Winkler Prins

Anthony Winkler Prins (1870)

Gepubliceerd op 14-08-2018

Pope

betekenis & definitie

Pope (Alexander), een beroemd Engelsch dichter, geboren den 22sten Mei 1688 te Londen, behoorde tot een R. Katholiek geslacht en bezocht het seminarium te Twyford bij Winchester, maar moest die inrigting verlaten wegens een door hem vervaardigd hekeldicht. Daarna oefende hij zich zelven; op 14jarigen leeftijd vertaalde hij de „Thebaïs” van Statius en den heldinnenbrief: „Sappho aan Phaon” van Ovidius. Op 16-jarigen ouderdom schreef hij zijne „Herdersdichten”, die wegens zuiverheid en sierlijkheid van stijl en welluidendheid van versbouw met bijval werden ontvangen. In 1710 verscheen zijn „Windsor forest”, en in 1711 zijn „Essay on criticism”, een leerdicht, dat als het best geslaagde werk des dichters wordt beschouwd.

De hevige polemiek, welke hij daarin opende tegen den vermaarden criticus John Dennis en tegen den dichter Ambrose Philips, werd door de aangevallenen met bitterheid beantwoord. In 1712 zond Pope zijn „Temple of fame” in het licht, — voorts eene „Elegy to the memory of an infortunate lady", — alsmede: „The rape of the lock”. In 1713 opende hij eene inteekening op eene vertaling van de „Ilias”; hij voltooide haar in 1720 en zij bezorgde hem een honorarium van 8000 pond sterling. Zij onderscheidt zich meer door een sierlijken vorm, dan door getrouwheid en Homérische eenvoudigheid. Voor gemeld honorarium kocht hij een landgoed te Twickenham. In 1716 leverde hij de „Epistle from Eloisa to Abelard”, door velen hemelhoog geprezen.
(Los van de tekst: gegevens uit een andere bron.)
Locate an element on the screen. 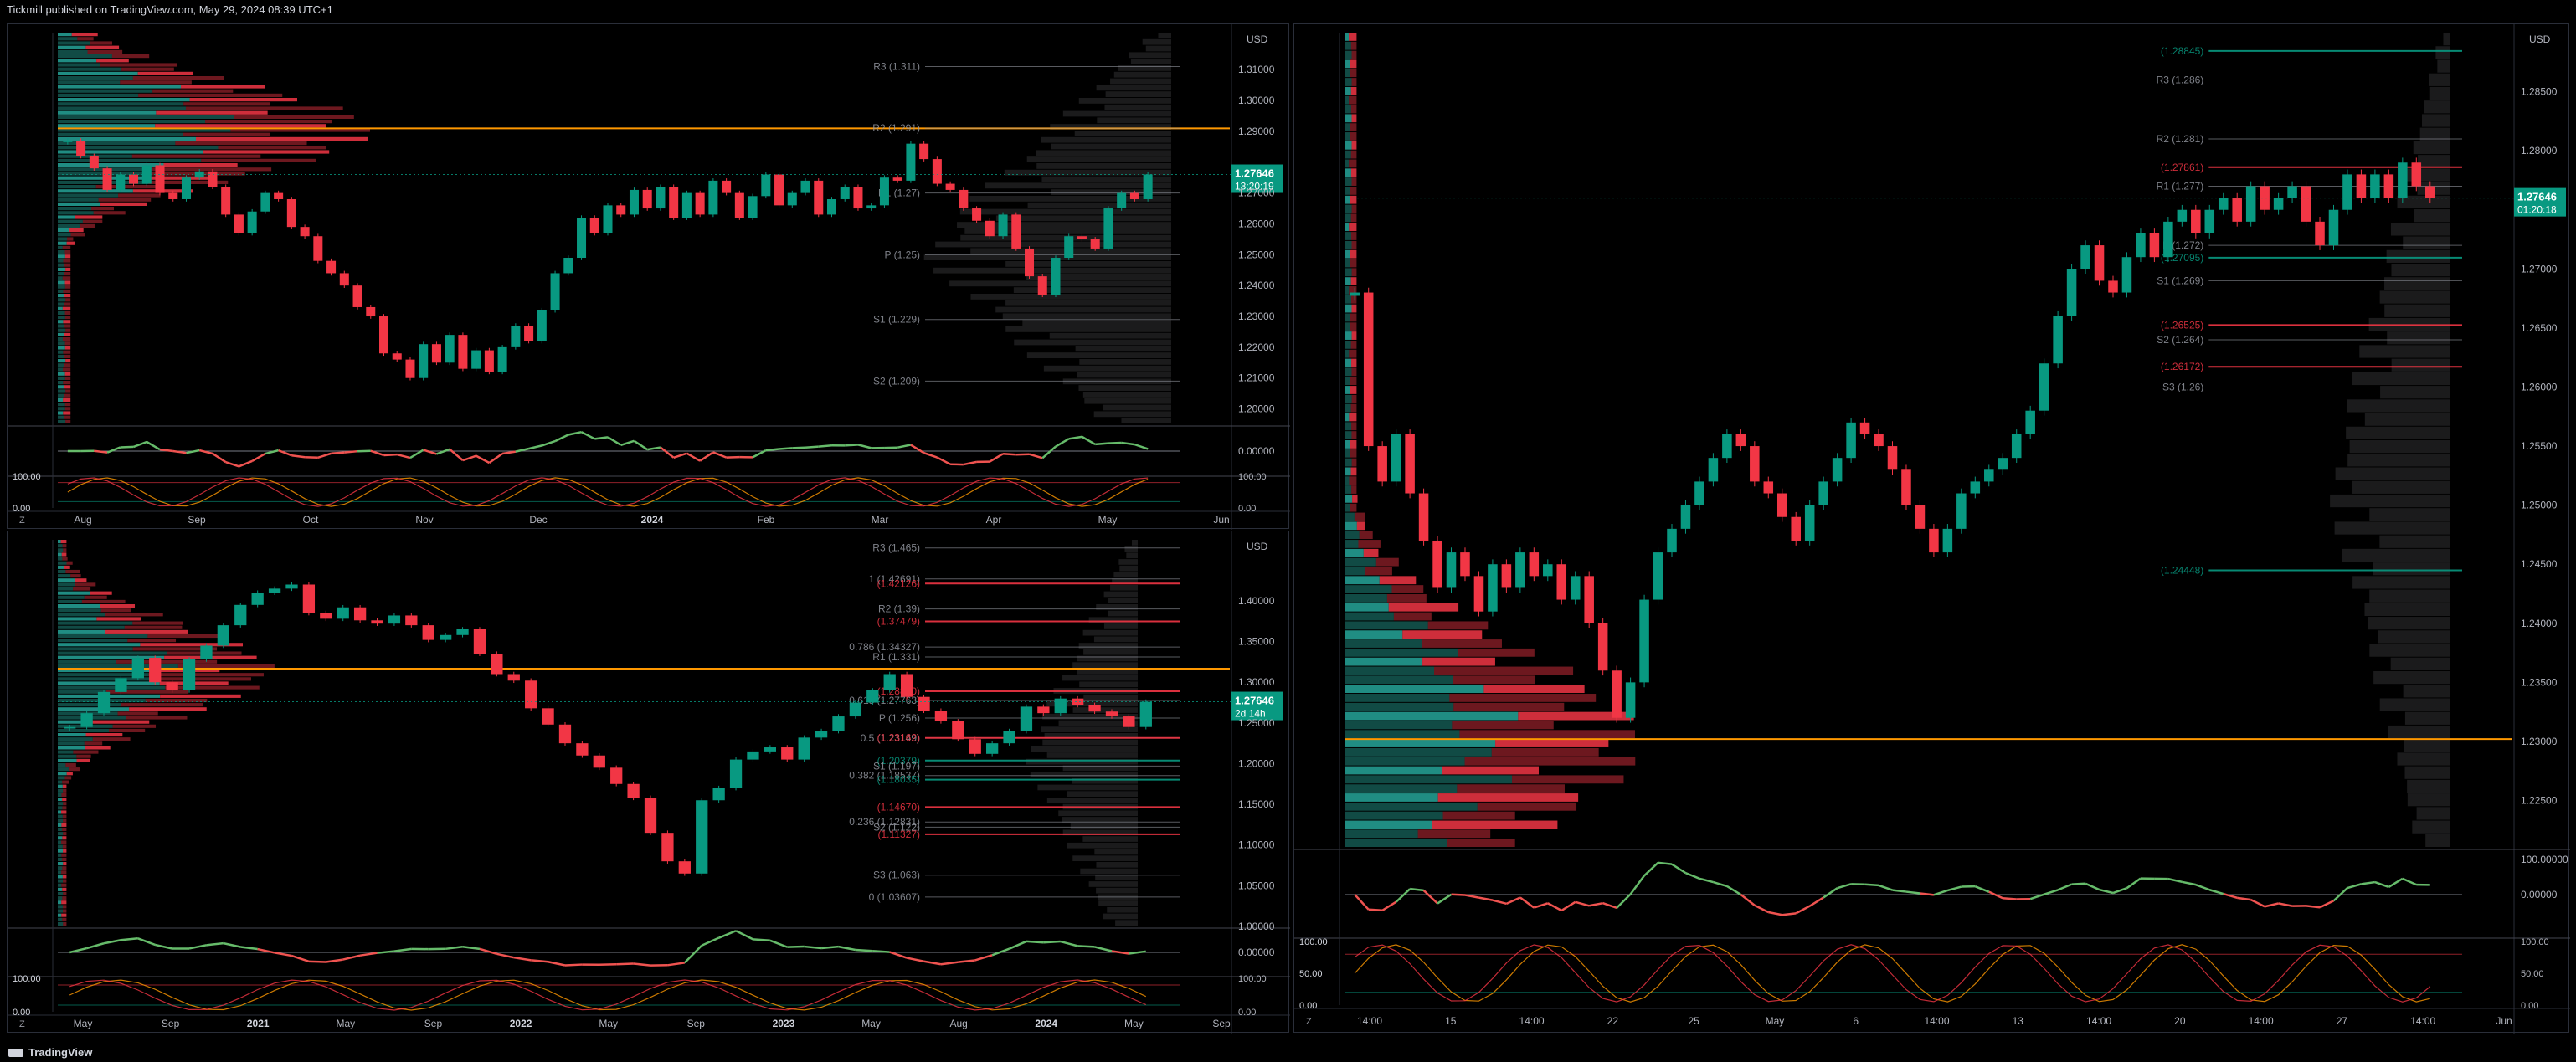  volume-profile is located at coordinates (167, 733).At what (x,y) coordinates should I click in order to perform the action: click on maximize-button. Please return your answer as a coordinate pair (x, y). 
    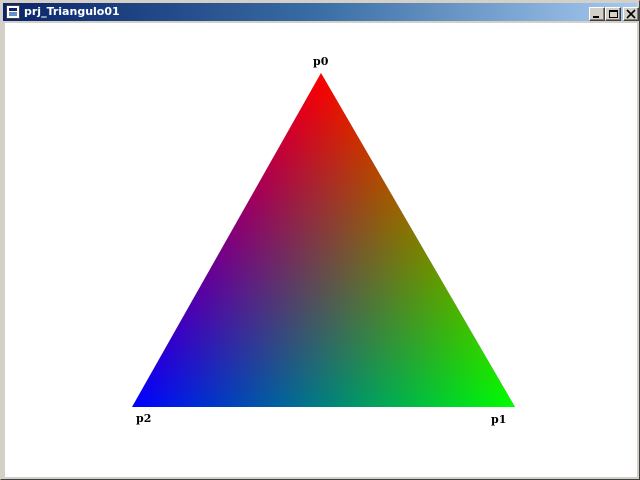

Voorts bezorgde hij eene uitgave der werken van Shakspere, welke veel te wenschen overliet en hem niet weinig onaangenaamheden berokkende. Nu bepaalde hij zich met Broome en Fenton bij de vertolking der „Odyssee” en leverde daarvan de eerste 12 zangen.

Met Swift en Arbuthnot gaf hij in 1727—1732 drie deelen: „Miscellanies” in het licht, waarin onderscheidene schrijvers van dien tijd zonder verschooning worden beoordeeld. De aanvallen, die hij deswege verduren moest, gaven hem aanleiding tot het schrijven van de „Dunciad”, een Horatiaansch hekeldicht, waarvan de eerste 3 boeken verschenen in 1728 met aanmerkingen van Scriblerus (Swift) en waarin hij zijne tegenstanders op eene onbarmhartige wijze geeselde. De eerste minister, sir Robert Walpole, zorgde, dat den dichter een jaargeld werd aangeboden, maar hij wees het van de hand, omdat hij zijne onafhankelijkheid niet wilde verkoopen. Na den dood van koning George 1 betrad hij ook het Staatkundig tooneel en verklaarde openlijk, dat hij tot de Tories behoorde. Aangemoedigd door lord Bolingbroke, schreef hij nu het voortreffelijk leerdicht: „Essay on man”, dat in 1733 naamloos in het licht verscheen en zoowel aanvallers als verdedigers uitlokte. Daarbij had hij eenige hekeldichten in den vorm van brieven uitgegeven, van welke men de vierde: „Upon taste” algemeen afkeurde, omdat men meende, dat deze gerigt was tot den zeer populairen hertog van Chandos. Ook de „Imitations of Horace (1740)” ademden den geest der satire.

Hij vervolgde daarin vooral lord Harvey en lady Montague met bijtenden spot, hoewel hij te voren vriendschappelijk met beiden had omgegaan. In 1737 werd de briefwisseling van den dichter met zijne vrienden in het licht gezonden en wegens den belangrijken inhoud en den fraaijen vorm met grooten bijval ontvangen. Daarna schreef hij, op aansporing van den prins van Wallis, twee hekeldichten onder den titel: „One thousend seventeen hundred and thirty eight (1738)”. Voorts voltooide hij, op aandrang van zijn vriend Warburton, het vierde boek der „Dunciad”, dat in 1742 verscheen; daarin heeft hij het vooral gemunt op den gelauwerden dichter Colley Cibber. Hij overleed op zijn landgoed te Twickenham den 30sten Mei 1744. Al zijne gedichten onderscheiden zich door een voortreffelijken vorm, en zijne gezamenlijke werken zijn bij herhaling uitgegeven, —het laatst door Elwin in 10 deelen (1871 enz.). De beste uitgave zijner „Poetical works” is die van Ward (1869).